CREATE TYPE user_state AS ENUM ('unconfirmed', 'locked', 'active');

I have a field state in table users with the type user_state.

And I try to execute the next query:

UPDATE "users" SET "state" = 'active'::character varying WHERE "id" = 1 (*1)

But the query fails. The error is: Column "state" is of type user_state but expression is of type character varying. Hint: You will need to rewrite or cast the expression.

Okay, there were a little bit of reading mans, a writing a little bit of code, and I have implicit type cast for character varying to user_state:

CREATE OR REPLACE FUNCTION
    character_varying_to_user_status(user_state)
    RETURNS user_state AS $$
    SELECT $1::user_state
    $$ LANGUAGE SQL;

CREATE CAST (character varying AS user_state)
    WITH FUNCTION character_varying_to_user_status (character varying)
    AS IMPLICIT

But this does not work. It works only in case if id does not exist (so, query does nothing, so, syntax and type checking are correct now I suppose). But if id exists, postgresql says me that stack is overflowed (that is why I'm on this site now, ha-ha). The error is:

ERROR:  stack depth limit exceeded
HINT:  Increase the configuration parameter "max_stack_depth" (currently 2048kB), after ensuring the platform's stack depth limit is adequate.
CONTEXT:  SQL function "character_varying_to_user_status" during inlining
SQL function "character_varying_to_user_status" during startup
SQL function "character_varying_to_user_status" statement 1
SQL function "character_varying_to_user_status" statement 1
SQL function "character_varying_to_user_status" statement 1
...
...
SQL function "character_varying_to_user_status" statement 1

In operator:
UPDATE "users" SET "state" = 'unconfirmed'::character varying WHERE "id" = 8

And I have no idea how to fix it. Any ideas?

Postgresql 9.1 and lift-squeryl-record (of version 2.5).

(*1) The query UPDATE "users" SET "state" = 'active'::character varying WHERE "id" = 1 is not a real one. I use squeryl (scala-language orm), and the squeryl generates the query, so, I can't just remove ::character varying to have it work. Real query looks like this (in error answer): update "users" set "state" = ? where "id" = ? jdbcParams:[active,10] and answers to me exactly as I wrote in question above (about rewrite or cast the expression). So, the query is given as is and I cant change it: I can't just remove ::character varying or add ::user_state or CAST(.. as ..).

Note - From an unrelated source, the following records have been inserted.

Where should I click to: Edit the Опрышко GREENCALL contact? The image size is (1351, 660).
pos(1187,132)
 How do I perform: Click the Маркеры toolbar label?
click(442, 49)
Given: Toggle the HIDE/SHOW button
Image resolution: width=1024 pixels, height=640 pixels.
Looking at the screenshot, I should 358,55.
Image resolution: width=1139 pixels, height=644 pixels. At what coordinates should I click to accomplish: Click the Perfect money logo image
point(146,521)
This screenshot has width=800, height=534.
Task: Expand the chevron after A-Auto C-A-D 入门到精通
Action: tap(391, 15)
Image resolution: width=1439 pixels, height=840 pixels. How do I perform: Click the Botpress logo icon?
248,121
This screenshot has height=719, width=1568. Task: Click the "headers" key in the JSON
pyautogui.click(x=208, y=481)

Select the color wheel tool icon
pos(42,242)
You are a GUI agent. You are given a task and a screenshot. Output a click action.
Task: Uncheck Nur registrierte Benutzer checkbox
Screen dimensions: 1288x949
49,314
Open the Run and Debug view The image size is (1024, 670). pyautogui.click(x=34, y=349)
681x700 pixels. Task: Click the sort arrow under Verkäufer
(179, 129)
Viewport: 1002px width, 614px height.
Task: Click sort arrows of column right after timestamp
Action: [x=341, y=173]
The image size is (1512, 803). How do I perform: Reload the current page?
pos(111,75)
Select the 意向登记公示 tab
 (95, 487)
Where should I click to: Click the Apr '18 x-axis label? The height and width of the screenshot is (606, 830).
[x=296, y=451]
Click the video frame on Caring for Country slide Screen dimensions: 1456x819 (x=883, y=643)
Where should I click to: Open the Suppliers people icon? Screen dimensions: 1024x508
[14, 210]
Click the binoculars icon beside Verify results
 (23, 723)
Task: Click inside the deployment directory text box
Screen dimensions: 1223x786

UPD. Could also somebody try run code on a newer version of postgresql (9.2, 9.3, 9.4)? If it works, it is the answer too.

3
could also be caused by not having cast from enum to varchar!Gaurav

3 Answers

9
votes

The problem with a simple attempt is you have a cast calling the cast, calling the cast, calling the cast...

You need somehow to get away from varchar->enum in your cast. Simplest (most understandable) way is to just manually convert. Note the string literals being cast in the case statement aren't text they are quoted-unknown-type which sidesteps the infinite recursion.

BEGIN;

CREATE TYPE t_tl AS ENUM ('red', 'amber', 'green');

CREATE FUNCTION dummy_cast(varchar) RETURNS t_tl AS $$
    SELECT CASE $1
        WHEN 'red' THEN 'red'::t_tl
        WHEN 'amber' THEN 'amber'::t_tl
        WHEN 'green' THEN 'green'::t_tl
    END;
$$ LANGUAGE SQL;

CREATE CAST (varchar AS t_tl) WITH FUNCTION dummy_cast(varchar) AS ASSIGNMENT;

CREATE TABLE t (x t_tl);

INSERT INTO t VALUES ('red');
INSERT INTO t VALUES ('green'::varchar);

SELECT * FROM t;

ROLLBACK;
3
votes

Very late to the party here, but I would like to add that in this specific case it is enough to simply cast the varchar to text to prevent recursion.

CREATE FUNCTION dummy_cast(varchar) RETURNS t_tl AS $$
    SELECT ('' || $1)::t_tl;
$$ LANGUAGE SQL;
0
votes

Alternatively you may register equal operator instead of define cast one. I did it for Java + MyBatis in similar situation:

CREATE FUNCTION type_user_state_with_text_equals(_a user_state, _b text)
    RETURNS boolean AS
    $func$
        SELECT _a = _b::user_state;
    $func$
    LANGUAGE SQL IMMUTABLE STRICT;

CREATE OPERATOR = (
    leftarg = user_state,
    rightarg = text,
    procedure = type_user_state_with_text_equals,
    COMMUTATOR = =,
    NEGATOR = !=,
    HASHES, MERGES
);

You may read about postgres user-defined operations in documentation and do not forget look at optimization hints.